In this study, we used a Bayesian statistical inference with Poisson regression model to fit a case-crossover design. It has been well acknowledged that Bayesian methodology provides enormous advantages over traditional methods for epidemiological analyses36. We used control days on the same day of the week in the same calendar month as the case day, to adjust for day of the week and to avoid overlap bias37. To completely control for the potential effects of ambient temperature on mortality, we included 15-day moving average temperature and 15-day moving average relative humidity with a nonparametric smooth to the models34,38,39.
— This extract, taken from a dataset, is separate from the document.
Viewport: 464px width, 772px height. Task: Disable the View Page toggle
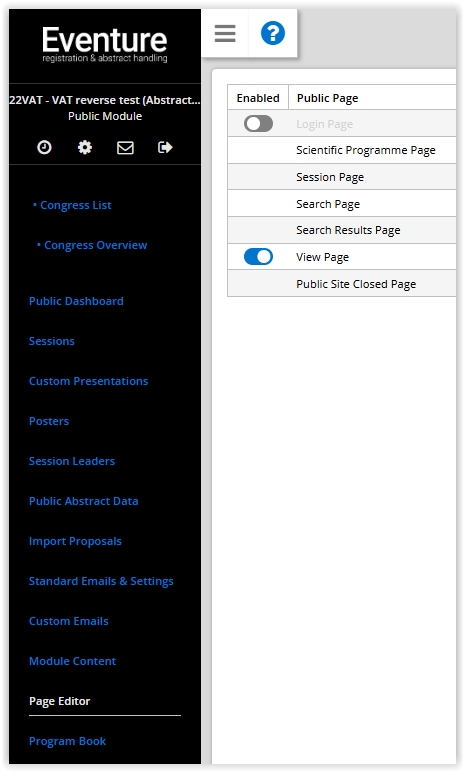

After establishing the basic model, we introduced the air pollutant concentrations into the models. We examined the associations with different lag structures, including single-day lag (from lag 0 to lag 5) and moving average lag (lag0–1 to lag 0–5). For single-day lag models, a lag of 0 days (lag 0) corresponds to the current-day air pollution concentration and a lag of 1 day (lag 1) refers to the previous day's concentration; For moving average lag models, lag 0–1 corresponds to an 2-day moving average of air pollution concentration of the current and previous 1 days. For each pollutant, we fitted both single-pollutant and multiple-pollutant models to assess the stability of the associations. The lags producing the highest effect estimates were put into the multi-pollutant models. We used PM10 as an example, in the single-pollutant models, PM10 was included alone in the model; in the 2-pollutant models, PM10 (lag 0) and O3 (lag 0–5) (or SO2 (lag 0–3)) were included jointly at the same lag. In 3-pollutant models, PM10 (lag 0) and O3 (lag 0–5) and SO2 (lag 0–3)were included jointly at the same lag. To examine whether effects of air pollutants on mortality differed by season, we also stratified analyses by three seasons (summer, rainy season and winter) in Thailand.

In the second stage, we used Bayesian hierarchical meta-analysis to pool the national effect estimates of the association of air pollutants and mortality40. This method has been widely used in the area of air pollution and mortality/morbidity41. This approach provides a flexible tool to pool risk estimates while accounting for between-province variability (heterogeneity) and within-province statistical error of “true” risks. This Bayesian model produced a posterior probability distribution of pooled estimates, from which we reported the posterior mean and 95% posterior interval (PI).

We conducted a series of sensitivity analyses to assess the robustness of our results by removing temperature and relative humidity, changing time windows (14, 21 and 28 days), introducing NO2 and CO into the models. We also used empirical models (generalised linear model and generalised additive models) to check our results.

R software (version 2.30.1) was used to perform all analyses. The “INLA” package was used to fit Bayesian statistical inference42 and TLNISE package was used to fit Bayesian meta-analysis. The results are presented as the percentage change in daily mortality per 10 μg/m3 increase of PM10, per 10 ppb increase of O3 and per 1 ppb increase of SO2.